Arthroscopy
- Discipline: Orthopedic surgery
- Language: English
- Edited by: Michael J. Rossi

Publication details
- History: 1985–present
- Publisher: Wiley
- Frequency: Monthly
- Impact factor: 6.9 (2025)

Standard abbreviations
- ISO 4: Arthroscopy

Indexing
- CODEN: ARTHE3
- ISSN: 0749-8063 (print) 1526-3231 (web)
- OCLC no.: 11198618

Links
- Journal homepage; Online access; Online archive;

= Arthroscopy (journal) =

Arthroscopy: The Journal of Arthroscopic and Related Surgery is a peer-reviewed medical journal that was established in 1985 and covers research on the clinical practice of arthroscopic and minimally invasive surgery, a subspecialty of orthopaedic surgery.
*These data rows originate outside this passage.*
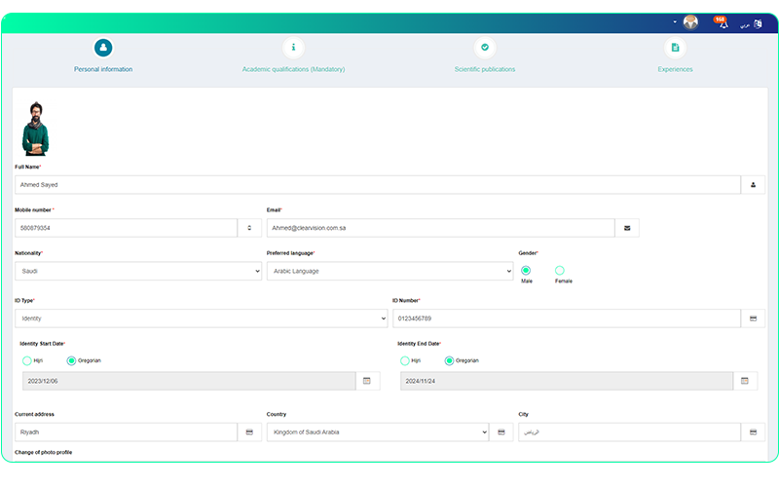Click the envelope icon beside Email field
Image resolution: width=779 pixels, height=487 pixels.
tap(627, 228)
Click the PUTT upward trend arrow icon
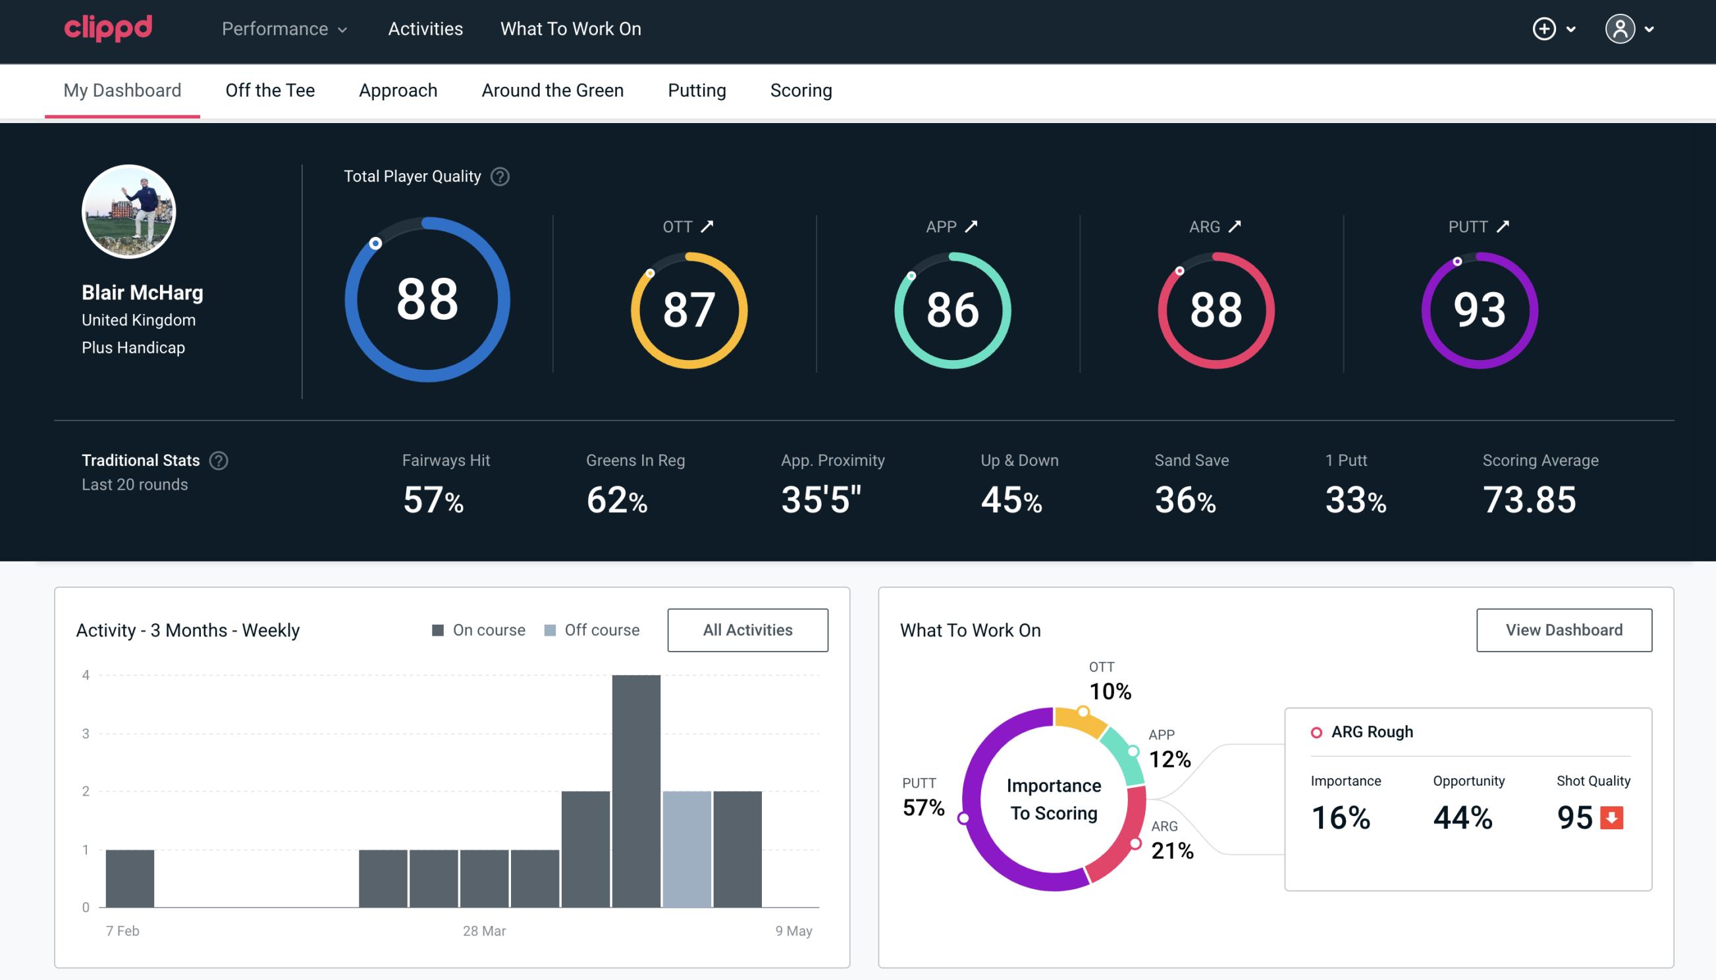Screen dimensions: 1716x980 [x=1506, y=226]
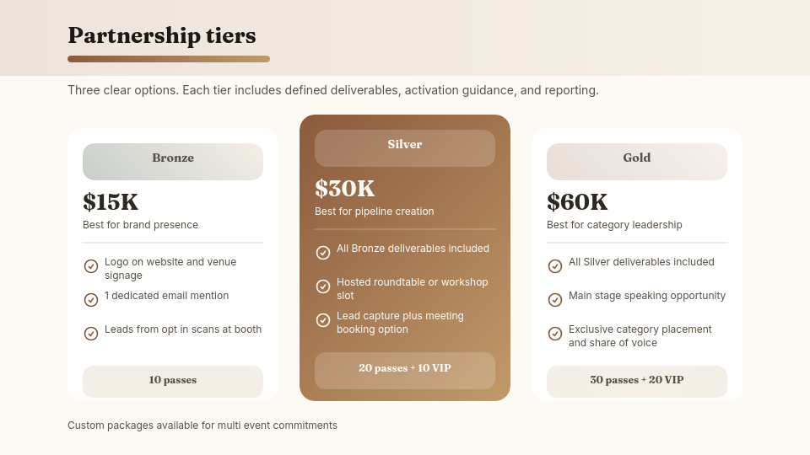
Task: Click check icon next to Lead capture item
Action: click(323, 320)
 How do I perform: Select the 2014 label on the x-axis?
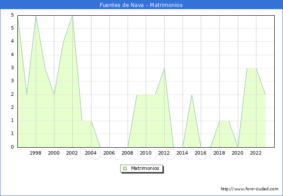point(182,153)
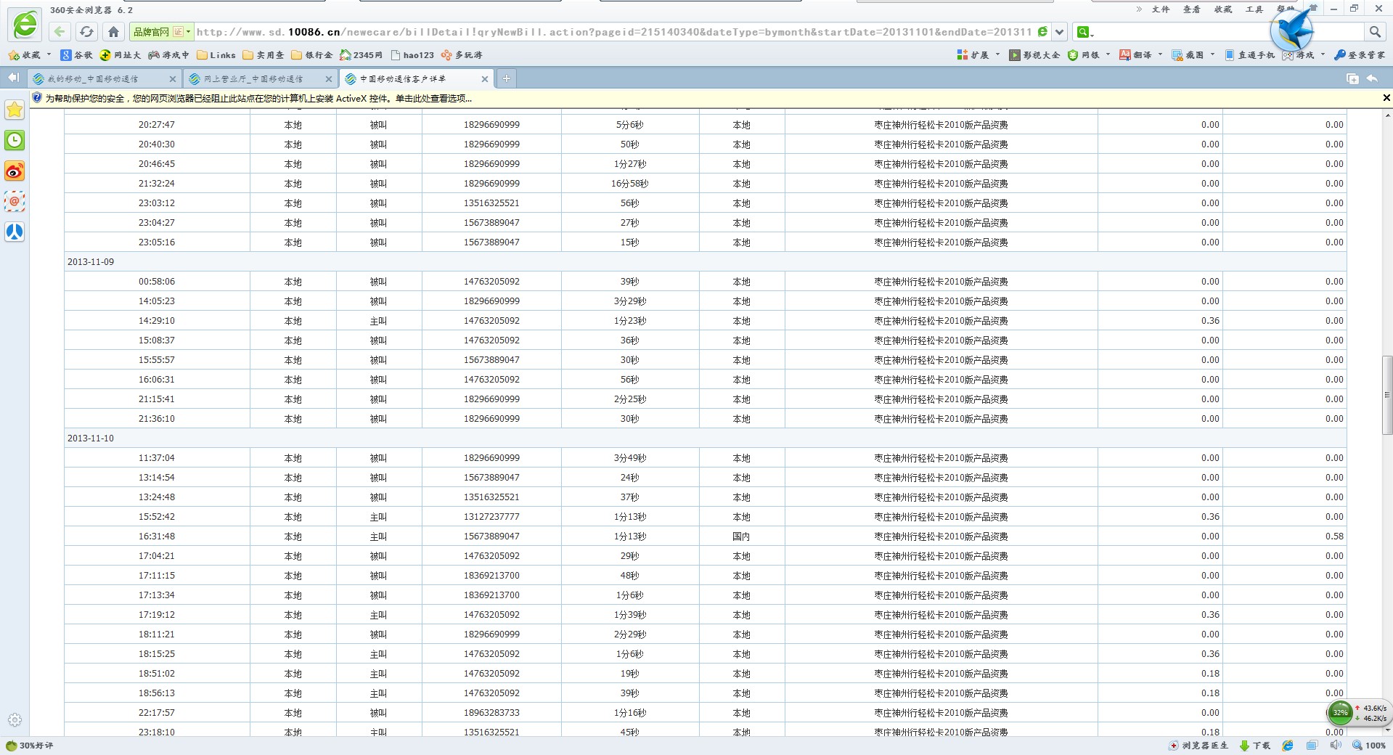The height and width of the screenshot is (755, 1393).
Task: Go to the browser home page
Action: click(x=113, y=31)
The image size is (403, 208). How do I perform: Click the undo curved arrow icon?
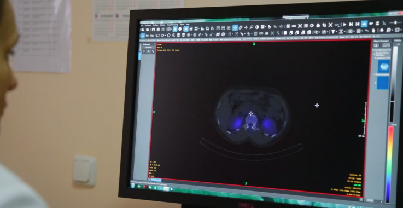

It is the official journal of the Arthroscopy Association of North America. The first editor-in-chief was S. Ward Casscells, who was succeeded in 1992 by Gary G. Poehling. In 2014 James H. Lubowitz succeeded Dr. Poehling, and in 2025, Michael J. Rossi was named editor. Arthroscopy Techniques is an open access online companion journal publishing peer-reviewed techniques videos. Arthroscopy, Sports Medicine, and Rehabilitation is another open access online companion journal.

== Abstracting and indexing ==
The journal is abstracted and indexed by MEDLINE, Web of Science, and Scopus.